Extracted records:
===
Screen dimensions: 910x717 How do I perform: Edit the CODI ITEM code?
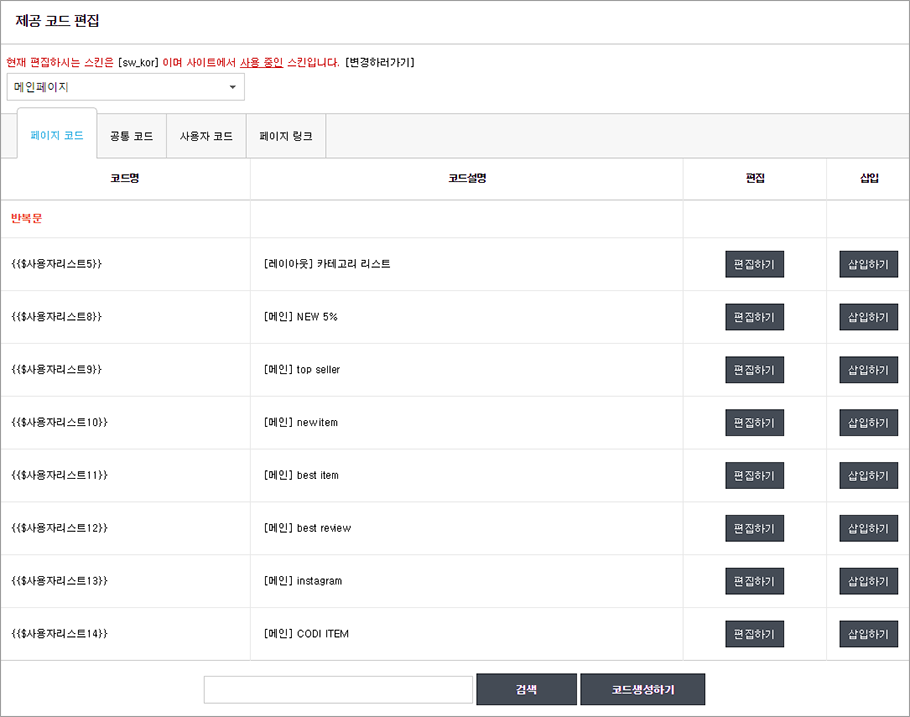click(754, 634)
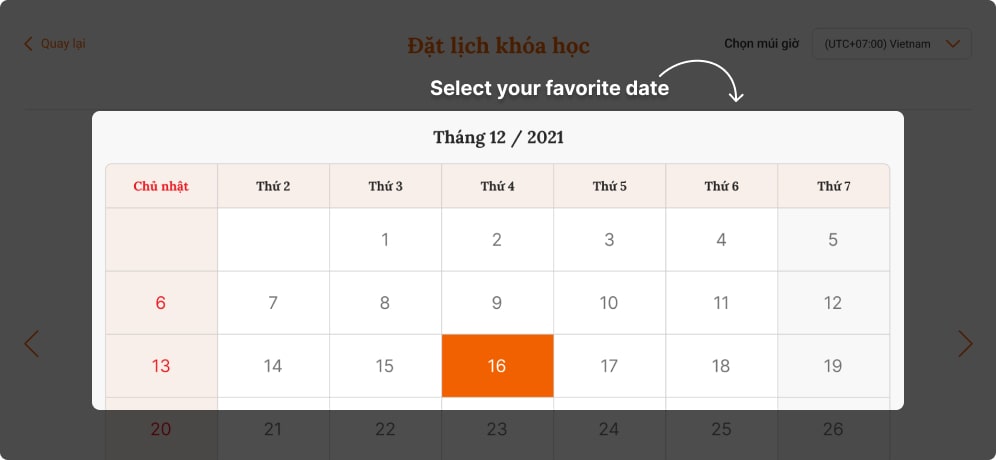Image resolution: width=996 pixels, height=460 pixels.
Task: Click the Thứ 4 column header
Action: (x=497, y=186)
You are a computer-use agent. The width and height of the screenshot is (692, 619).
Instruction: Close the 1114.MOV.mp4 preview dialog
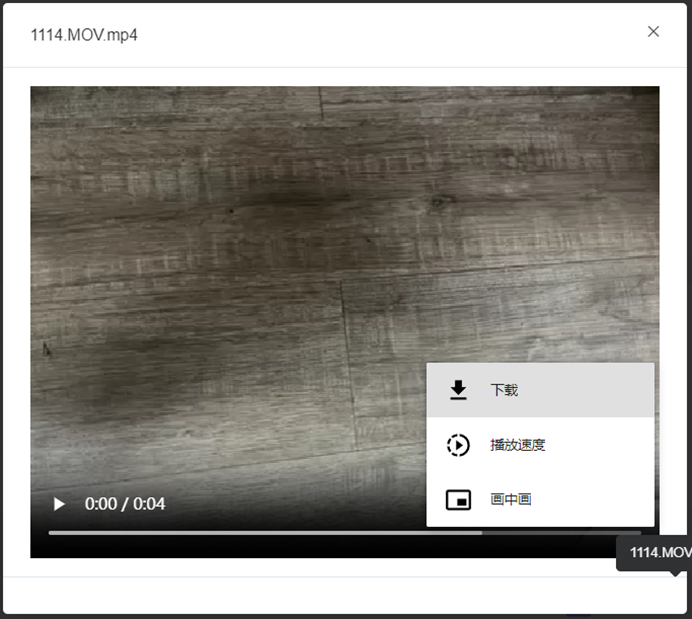coord(653,32)

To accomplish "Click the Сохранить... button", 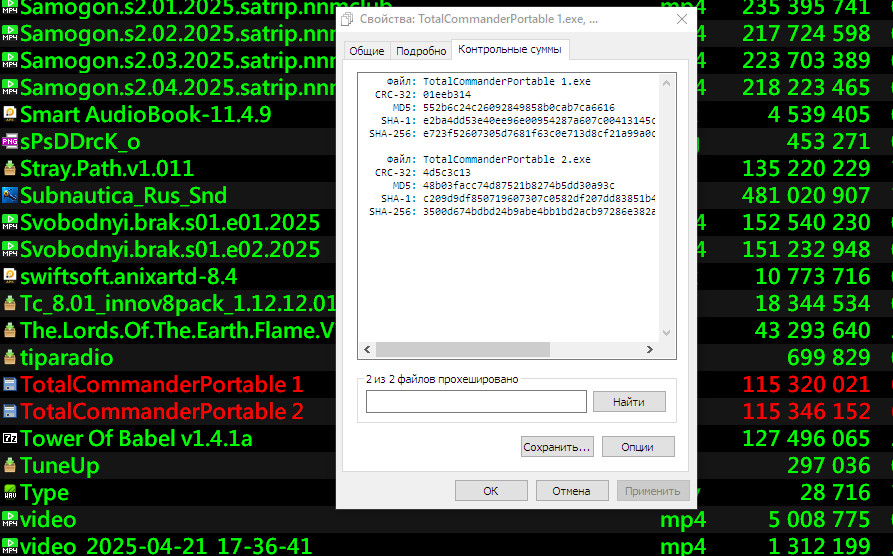I will pos(557,447).
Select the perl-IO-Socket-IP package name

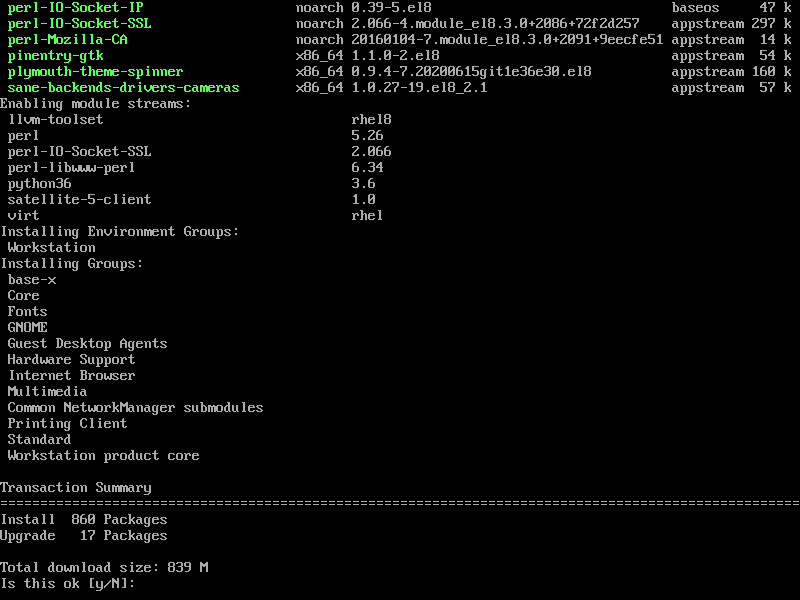(76, 8)
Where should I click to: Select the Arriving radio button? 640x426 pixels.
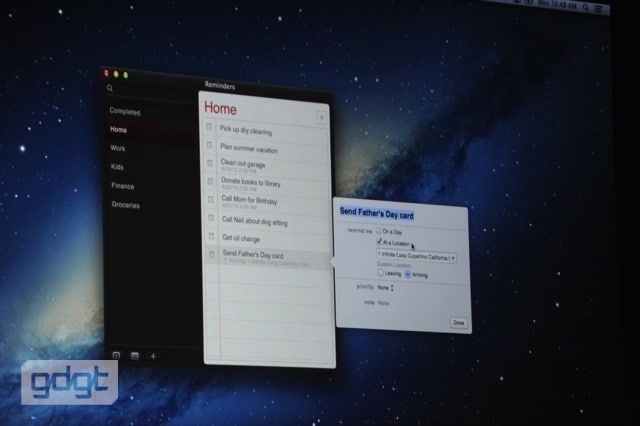(x=408, y=274)
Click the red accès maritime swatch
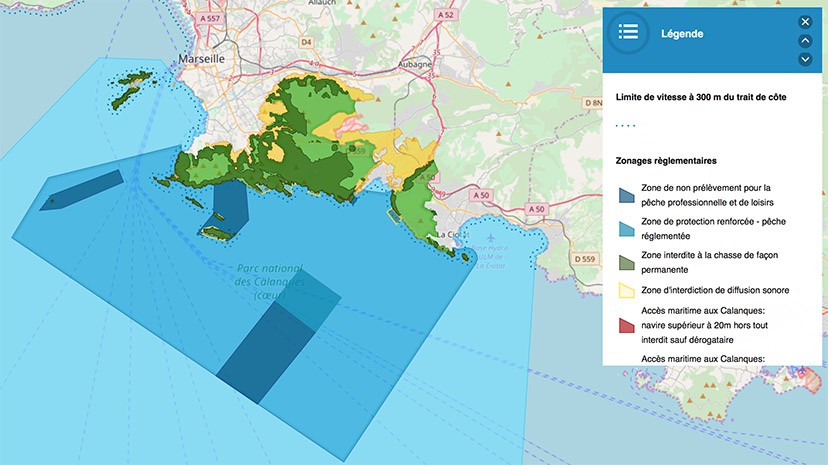The height and width of the screenshot is (465, 828). tap(625, 325)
===
**WORK TO COMPLETE:**
There should be an exact restatement of the lines from the line with "Where should I" through the last line of the entries above, and no pictures in it.

**RESPONSE TO THIS EXERCISE:**
Where should I click to: Select the Arriving radio button? 640x426 pixels.
(x=408, y=274)
Click the red accès maritime swatch
The height and width of the screenshot is (465, 828). tap(625, 325)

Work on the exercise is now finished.